* [ABOUT THIS EXERCISE]
Only the lines from the one containing "The image size" through the last line below belong in your copy; transcribe them exactly and omit any pictures.

Stored records:

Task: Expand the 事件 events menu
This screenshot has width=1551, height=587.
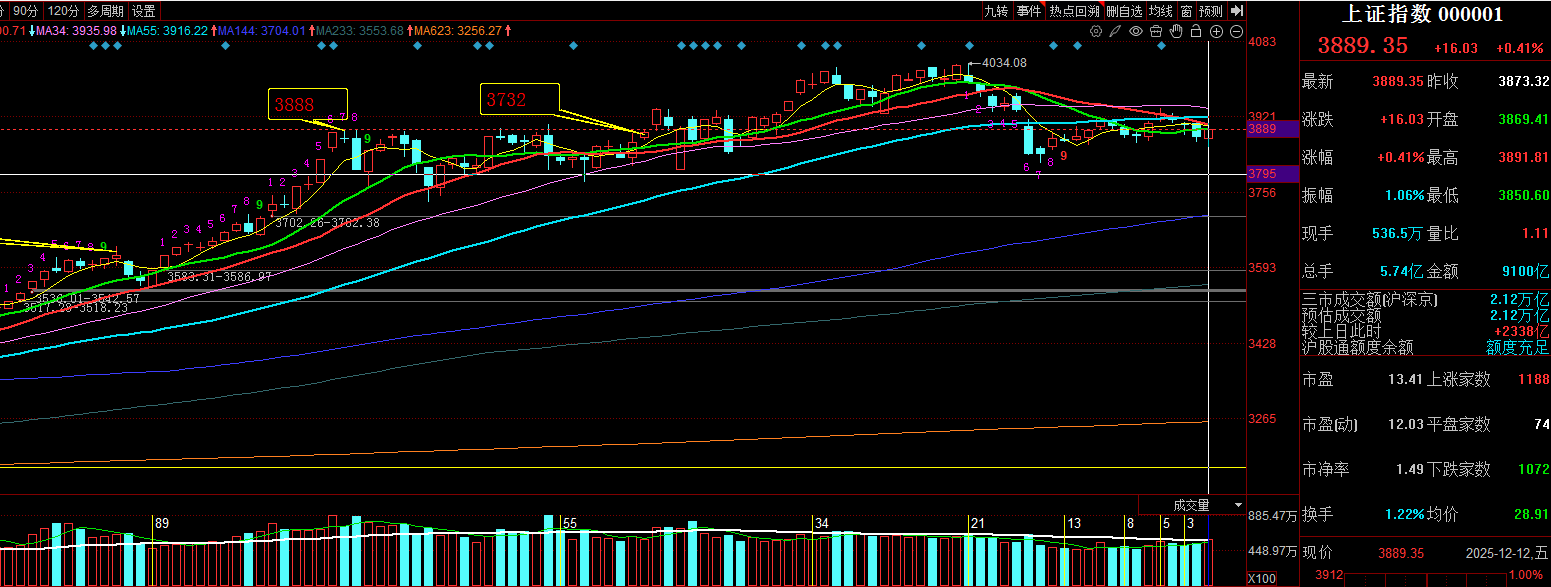Action: pyautogui.click(x=1028, y=11)
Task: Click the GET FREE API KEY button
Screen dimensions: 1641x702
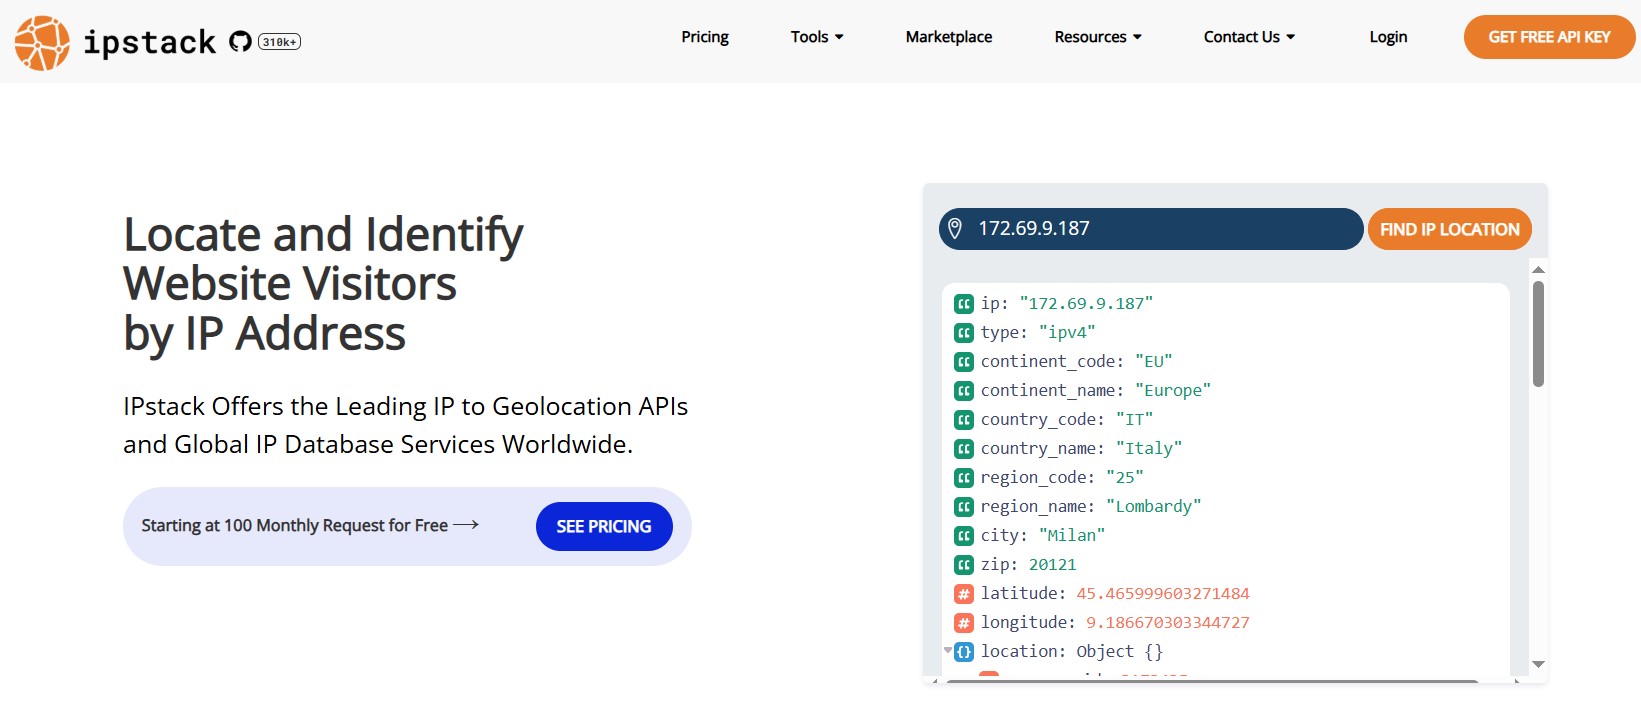Action: [x=1549, y=37]
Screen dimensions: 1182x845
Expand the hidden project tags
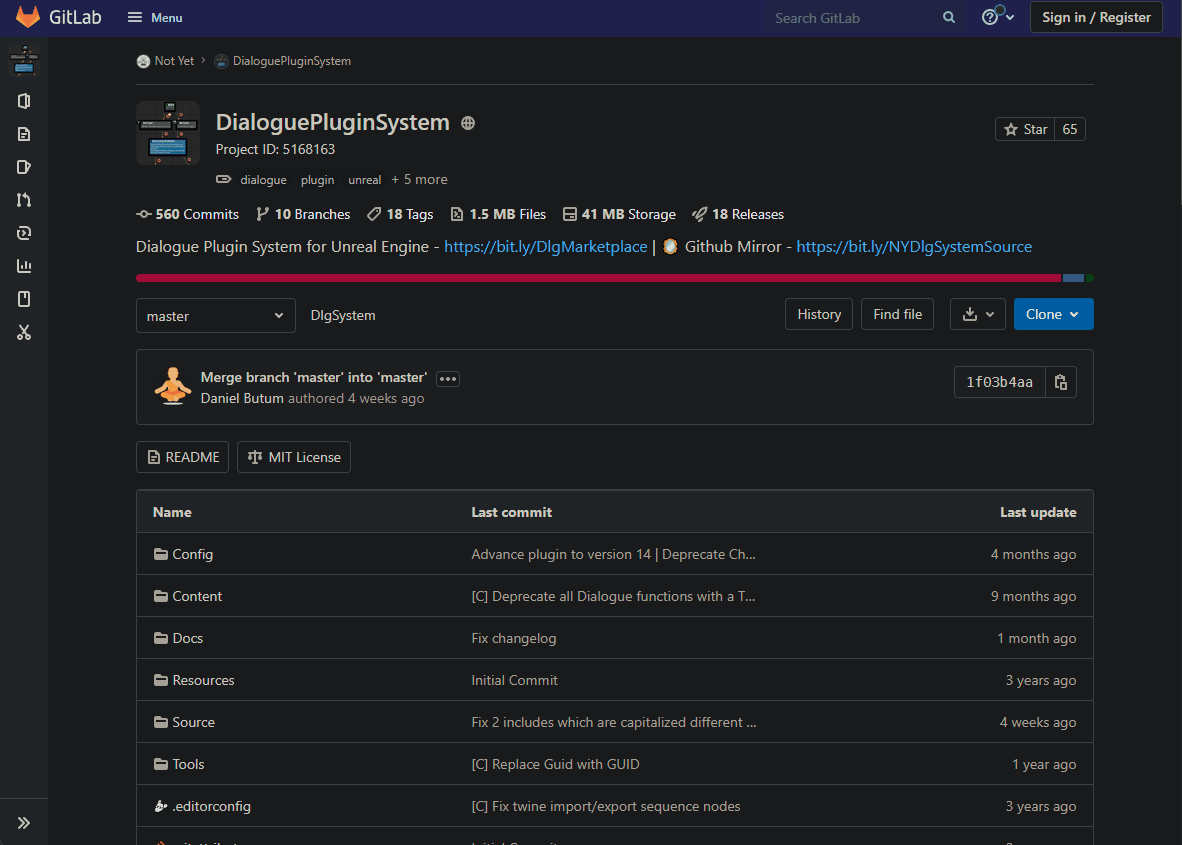click(x=419, y=179)
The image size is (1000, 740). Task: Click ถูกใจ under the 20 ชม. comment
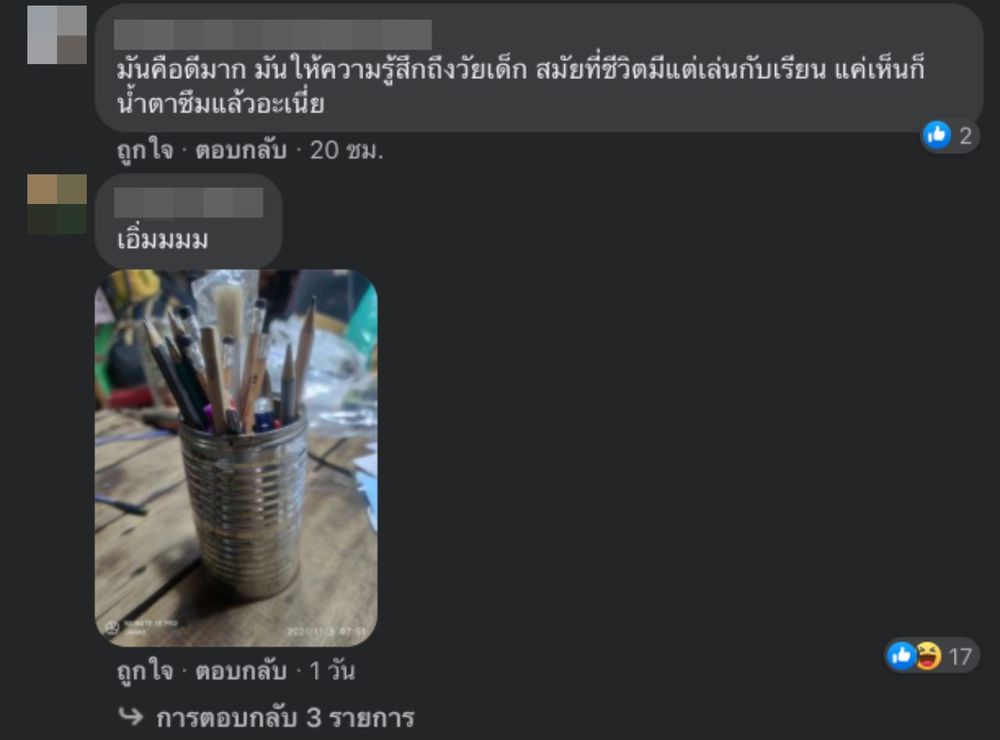(x=145, y=151)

* [ANSWER BELOW]
The image size is (1000, 740). Task: Click ถูกใจ under the 20 ชม. comment
(x=145, y=151)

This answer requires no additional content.